DEHP is a phthalate commonly used to soften PVC plastic. It can be found in some plastic packaging used for food. It is also linked to endocrine disruption.

The study involved 5 families, with a total of 20 participants. In the study, over a 3 day period, the families ate food that was prepared and stored with minimal canned foods or plastic food packaging. During the three-day period of minimal canned food and plastic packaging a caterer prepared and delivered food, avoiding foods packaged in plastic and canned foods. Urine samples were collected before (on days 1 and 2), during (on days 4 and 5), and after this “fresh food” diet. After the “fresh food” diet, the families returned to their normal diet, and urine samples were collected on days 7 and 8.
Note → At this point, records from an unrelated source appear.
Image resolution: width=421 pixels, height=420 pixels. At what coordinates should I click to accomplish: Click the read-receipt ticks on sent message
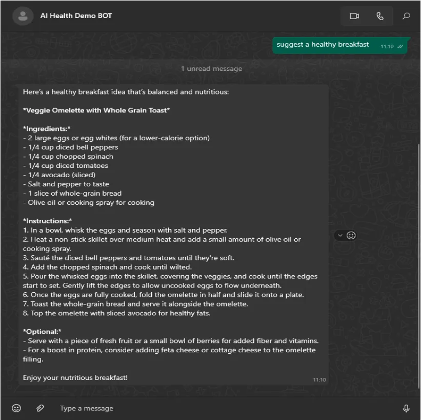[400, 46]
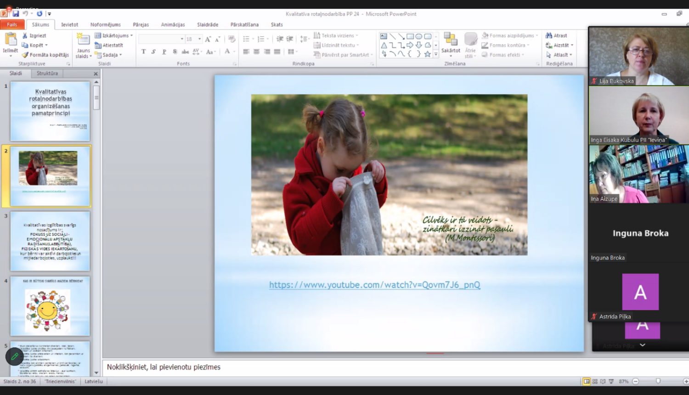Switch to slide sorter view
The width and height of the screenshot is (689, 395).
(x=595, y=382)
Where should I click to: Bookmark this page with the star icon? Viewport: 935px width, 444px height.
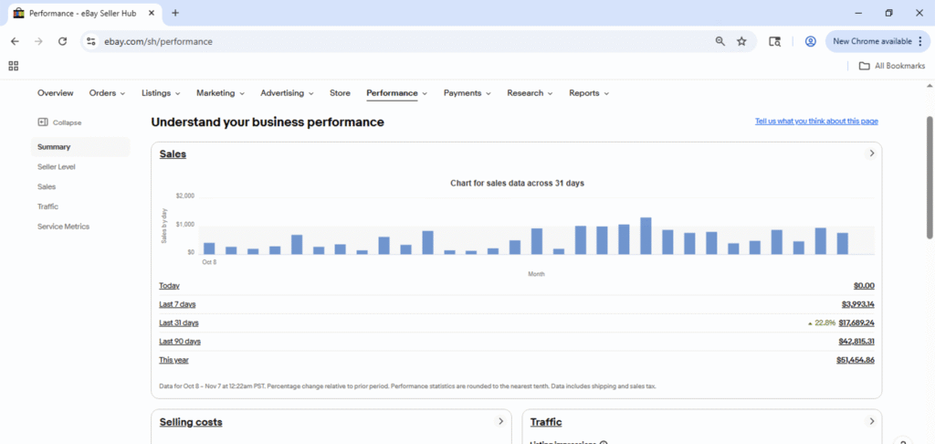(741, 41)
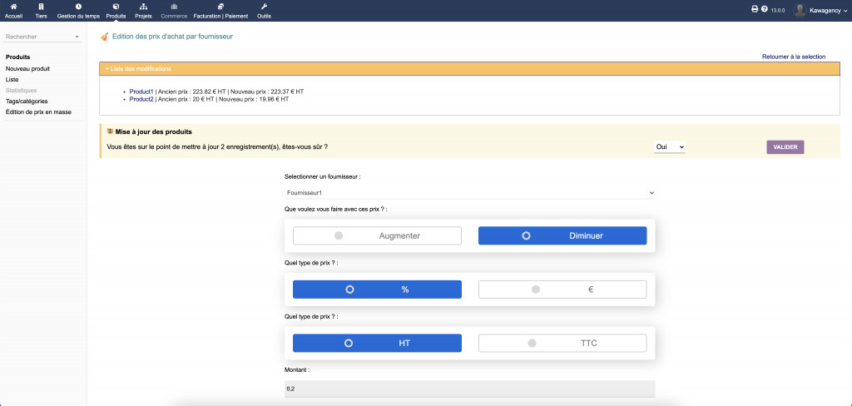Select the Augmenter radio option
Image resolution: width=852 pixels, height=406 pixels.
click(x=377, y=235)
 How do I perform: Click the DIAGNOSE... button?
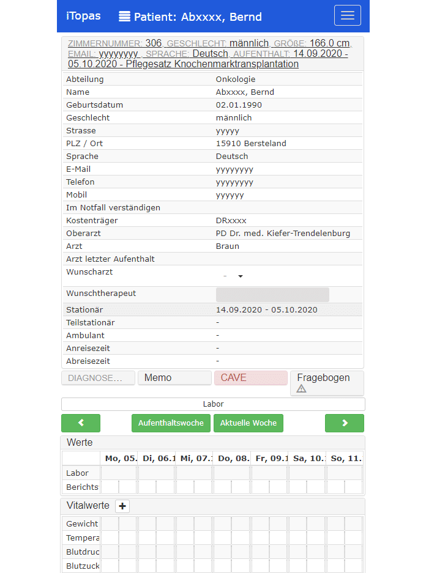[x=98, y=378]
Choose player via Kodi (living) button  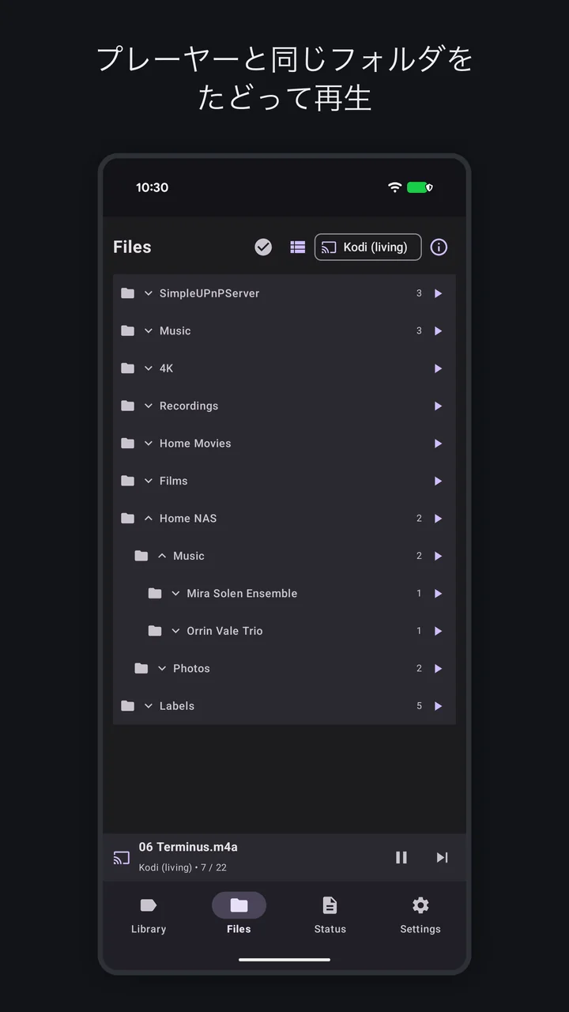coord(368,247)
The urine samples were analyzed for BPA and 7 chemicals that assess for exposure to 5 different phthalates. The study results showed that while the families were eating the “fresh food” diet, their BPA levels dropped on average by more than 60%. For the three metabolites that were used to measured exposure to the phthalate DEHP, all 3 dropped by more than 50% during the “fresh food” diet. When the participants returned to their regular diets, BPA levels increased to approximately the pre-intervention levels.

So, what does this mean for you and your kids ?

You and your kids can reduce your exposure significantly to BPA and DEHP by making dietary adjustments:

  • Choose fresh, frozen, dried or glass jarred over canned foods. Canned foods and beverages are a major source of BPA exposure for most people. As the study demonstrates, by eliminating canned foods (or by finding cans packaged without BPA) you can significantly reduce your BPA exposure.
  • Choose baby bootles, sippy cups and other food storage and serving pieces that are not made of polycarbonate plastic.
  • Choose soups, milk and soy milk packaged in cardboard “brick” carton or glass.
  • Skip water from those 5 gallon polycarbonate plastic bottles.
  • Skip certain plastic wraps which can be PVC. Plastic wrap was first made of PVC. And, PVC remains the most common in food wraps used in catering and other commercial applications. However, many of the leading plastic wraps used in the home have switched to a PVC-free wrap, including Saran Premium, Glad Cling Wrap and Handi Wrap. They are made of low density polyethylene.
  • If you buy soft cheeses and other products wrapped in a plastic wrap, remove the wrapping when you get home and store in glass or similar plastic free storage.

The complete study, entitled “Food Packaging and Bisphenol A and Bis(2-ethylhexyl) Phthalate Exposure: Findings from a Dietary Intervention” by Ruthann R. Rudel, Janet M. Gray, Connie L. Engel, Teresa W. Rawsthorne, Robin E. Dodson, Janet M. Ackerman, Jeanne Rizzo, Janet L. Nudelman, and Julia Green Brody is available online.